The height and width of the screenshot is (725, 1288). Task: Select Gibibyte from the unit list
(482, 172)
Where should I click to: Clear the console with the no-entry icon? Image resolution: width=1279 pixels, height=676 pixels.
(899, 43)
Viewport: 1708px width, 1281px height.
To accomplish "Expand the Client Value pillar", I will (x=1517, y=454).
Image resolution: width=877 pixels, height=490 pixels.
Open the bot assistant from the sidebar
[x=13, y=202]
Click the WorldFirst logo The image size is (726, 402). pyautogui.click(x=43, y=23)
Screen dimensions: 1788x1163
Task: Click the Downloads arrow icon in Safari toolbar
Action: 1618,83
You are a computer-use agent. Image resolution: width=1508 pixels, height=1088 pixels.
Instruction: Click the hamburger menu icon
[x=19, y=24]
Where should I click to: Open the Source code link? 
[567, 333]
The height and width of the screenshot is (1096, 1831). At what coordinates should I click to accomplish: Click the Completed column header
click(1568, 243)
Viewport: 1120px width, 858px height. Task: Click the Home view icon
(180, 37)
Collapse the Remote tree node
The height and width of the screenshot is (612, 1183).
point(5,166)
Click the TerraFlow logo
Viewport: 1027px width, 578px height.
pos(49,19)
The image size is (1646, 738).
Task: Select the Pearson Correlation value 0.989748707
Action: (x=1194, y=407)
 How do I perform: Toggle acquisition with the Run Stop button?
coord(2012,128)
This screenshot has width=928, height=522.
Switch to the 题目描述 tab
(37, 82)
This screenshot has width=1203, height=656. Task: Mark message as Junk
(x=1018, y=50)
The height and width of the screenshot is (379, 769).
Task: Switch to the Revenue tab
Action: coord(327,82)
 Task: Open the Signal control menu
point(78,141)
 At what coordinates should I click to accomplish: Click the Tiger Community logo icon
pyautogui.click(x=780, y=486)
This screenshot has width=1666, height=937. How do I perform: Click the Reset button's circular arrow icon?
━━━
**WHAT THE TASK ASKS**
The required output is each line from the one with "Click the WorldFirst" through the end of the material above, repeated exactly with both ends included.

**RESPONSE BOX**
Click the WorldFirst logo The image size is (726, 402). pyautogui.click(x=43, y=23)
Screen dimensions: 1788x1163
Task: Click the Downloads arrow icon in Safari toolbar
Action: 1618,83
You are a computer-use agent. Image resolution: width=1508 pixels, height=1088 pixels.
Instruction: Click the hamburger menu icon
[x=19, y=24]
Where should I click to: Open the Source code link? 
[567, 333]
The height and width of the screenshot is (1096, 1831). At what coordinates should I click to accomplish: Click the Completed column header
click(1568, 243)
Viewport: 1120px width, 858px height. Task: Click the Home view icon
(180, 37)
Collapse the Remote tree node
The height and width of the screenshot is (612, 1183).
point(5,166)
Click the TerraFlow logo
Viewport: 1027px width, 578px height.
pos(49,19)
The image size is (1646, 738).
Task: Select the Pearson Correlation value 0.989748707
Action: (x=1194, y=407)
 How do I perform: Toggle acquisition with the Run Stop button?
coord(2012,128)
This screenshot has width=928, height=522.
Switch to the 题目描述 tab
(37, 82)
This screenshot has width=1203, height=656. Task: Mark message as Junk
(x=1018, y=50)
The height and width of the screenshot is (379, 769).
Task: Switch to the Revenue tab
Action: coord(327,82)
 Task: Open the Signal control menu
point(78,141)
 At what coordinates should I click to accomplish: Click the Tiger Community logo icon
pyautogui.click(x=780, y=486)
This screenshot has width=1666, height=937. How do I perform: Click the Reset button's circular arrow icon?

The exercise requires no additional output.